Davanti la Lavagna

È l’undici agosto e lo Spezia arriva allo stadio Tardini pronto ad affrontare una squadra di livello superiore e soprattutto con il morale non troppo alto dopo il pareggio con l’appena promossa Salò.

La Squadra bianconera si presenta ai blocchi di partenza con uno dei moduli preferiti da mister Coghi: ovvero il 4-1-2-3 con gli esterni di attacco più arretrati rispetto l’unica punta centrale.
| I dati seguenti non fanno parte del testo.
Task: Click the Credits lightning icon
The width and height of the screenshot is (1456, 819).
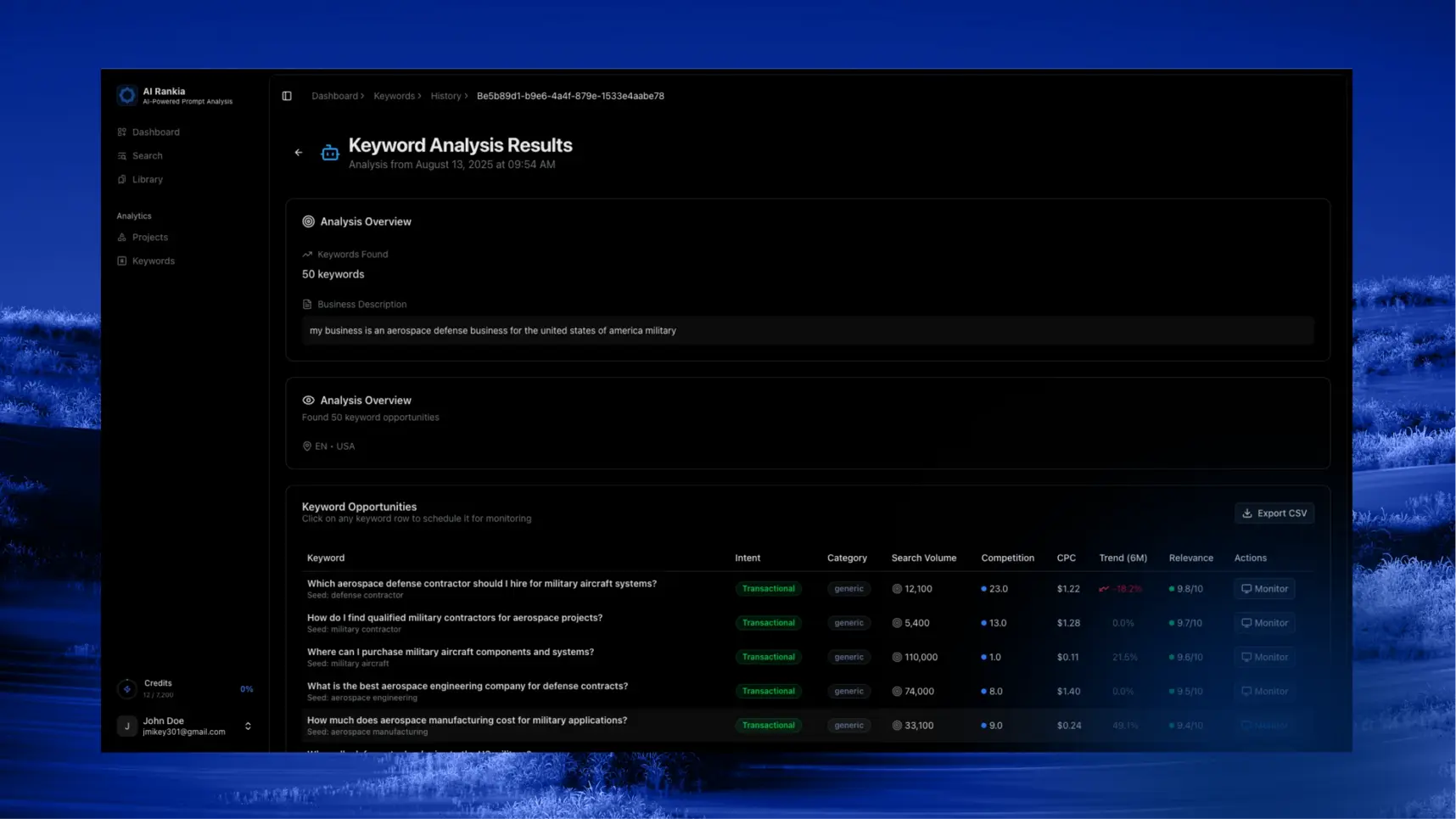Action: pos(126,688)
Il mister attraverso questa disposizione tattica cerca di intraprendere un cammino virtuoso volto a valorizzare le schede dei vari giocatori; lo stile di gioco è un tiki taka verticale, quindi viene ricercato spesso il possesso del pallone e la profondità al di là della difesa avversaria per destabilizzare l’equilibrio dell’incontro. Ora andiamo a vedere più nello specifico come questo si sia sviluppato all’interno del match con il Parma.
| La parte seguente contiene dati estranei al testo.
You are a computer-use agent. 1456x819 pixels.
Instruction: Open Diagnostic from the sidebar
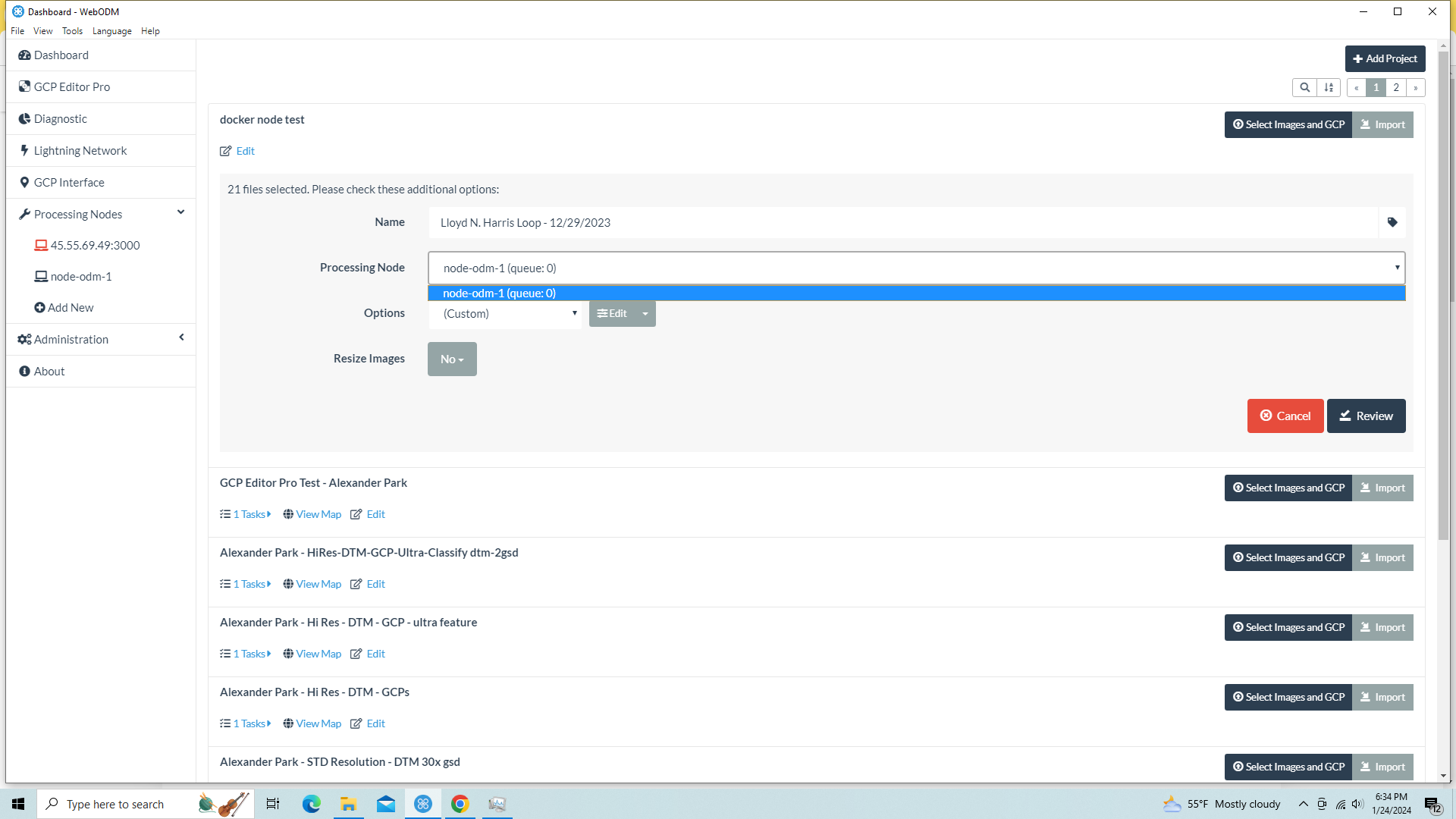tap(61, 119)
Per quanto riguarda la fase di costruzione e di sviluppo possiamo notare, secondo i dati statistici della partita, che la squadra ha cercato spesso di gestire il pallone pur con risultati non sempre ottimali. Grazie alle hit map possiamo notare come la sfera abbia percorso poco le vie centrali e la trasmissione sia stata difficoltosa per via di una pressione avversaria notevole e riconducibile anche al numero di contrasti vinti dalla squadra emiliana. Un altro problema nella fase di sviluppo è riconducibile alla velocità con cui i bianconeri hanno cercato di far scorrere la palla e questo non ha giovato la precisione dei passaggi.

La fase difensiva ha goduto di una prestazione monstre del nostro portiere Di Leo e dei due centrali difensivi Giannattasio e Tomeo. In fase difensiva lo Spezia è riuscito a vincere l’83% dei contrasti e ha commesso pochi falli nonostante la porta sia comunque stata tempestata di tiri. Probabilmente sarebbe raccomandabile cercare di fermare prima le incursioni avversarie per evitare pericoli più grossi di quei poi realmente procurati dalla squadra emiliana; appunto le chiare occasioni da goal per il Parma si riducono ad una sola chance.

Infine, per concludere, vorrei sottolineare le prove di Miscio, Lagati e Gigli (autore del goal) oltre che del terzetto difensivo citato poco più sopra.